Friday, February 25, 2022

Conservative Pseudo-Individualism

Conservatives are usually very eager to talk about political freedom and its ramifications for the life of individuals, as if they were consistent in actually living without hypocritically contradicting their own claims.  When something they dislike gains cultural favor, they fall back into rightly appealing to a kind of individualism that emphasizes the people at the heart of groups over collectivist ideas.  This is a highly selective application of something philosophically correct (individualism, that is).  As soon as the cultural storm passes, and even during it, conservatives will likely talk and act as if gender stereotypes are anything but personal delusions or social constructs.  While they might or might not oppose racial stereotypes, they will almost certainly support gender stereotypes.

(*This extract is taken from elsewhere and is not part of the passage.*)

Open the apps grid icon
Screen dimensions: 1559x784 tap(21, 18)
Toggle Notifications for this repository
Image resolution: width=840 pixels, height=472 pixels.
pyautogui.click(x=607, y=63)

They will say that they think men and women are equal in all but a minority of cases.  They will say that they do not mistreat men or women.  However, they will thoughtlessly or even knowingly, proudly endorse the ideas that lead to men being treated as nothing but sources of physical labor or financial support, to women being perceived as little more than sexual distractions, to the sexual assault of men being denied or mocked, and to women being pressured to stay at home regardless of personal talent or motivation to do otherwise, to name just a handful of examples.  The only way to embrace and live out individualistic freedom is, ironically, to reject conservatism and its gravitation towards genuine sexism: not controversial ideas and acts wrongly thought of as sexist, but true sexism against both men and women.

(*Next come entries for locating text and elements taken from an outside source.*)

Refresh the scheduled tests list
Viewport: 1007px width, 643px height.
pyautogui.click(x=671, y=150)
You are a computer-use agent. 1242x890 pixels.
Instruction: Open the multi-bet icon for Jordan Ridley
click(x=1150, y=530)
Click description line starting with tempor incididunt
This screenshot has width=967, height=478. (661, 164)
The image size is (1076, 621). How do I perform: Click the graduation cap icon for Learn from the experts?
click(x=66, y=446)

Conservativism is actually a great match for the fallacies of gender and sometimes racial stereotypes because in order for an idea to even be conservative, it must entail an automatic respect for past or established social norms, or at least nothing more than slow change away from the status quo that conservatives enjoy.  The immense popularity of stereotypes in the past--including stereotypes of young people or people with tattoos or many other subgroups of humanity--despite their clearly fallacious and even false nature is one reason why they remain popular today, and conservatives unsurprisingly perpetuate these mistaken beliefs out of familiarity, irrationalistic laziness, and arrogance.  Stereotypes might be embraced by hypocritical liberals, but a broad conservative would almost be hypocritical if they opposed sexism (they would certainly be hypocritical if they thought traditional norms are morally obligatory or superior by default and then made exceptions).

Conservatism is by default, thanks to its illogical fixation on traditions and norms instead of an emphasis on rationalistically verifiable truths, a pit that traps more and more victims until those standing on the bodies at the bottom and those who never fell into the pit work together to fill it in or place a surface over it.  It is nothing but a love of familiar social norms or inherited ideas falsely elevated to the status of justified belief, as if even a concept that actually reflects reality is rationally accepted if it is accepted on the basis of past societal trends.  Conservative pseudo-individualism will drive its adherents to both call for individuality along freedom from arbitrary coercion and call for belief in sexist stereotypes.  As any rational person could realize in a very short amount of time, believing in both things at once is outright stupidity, and the latter is false anyway.

Logic, people.  It is very fucking helpful.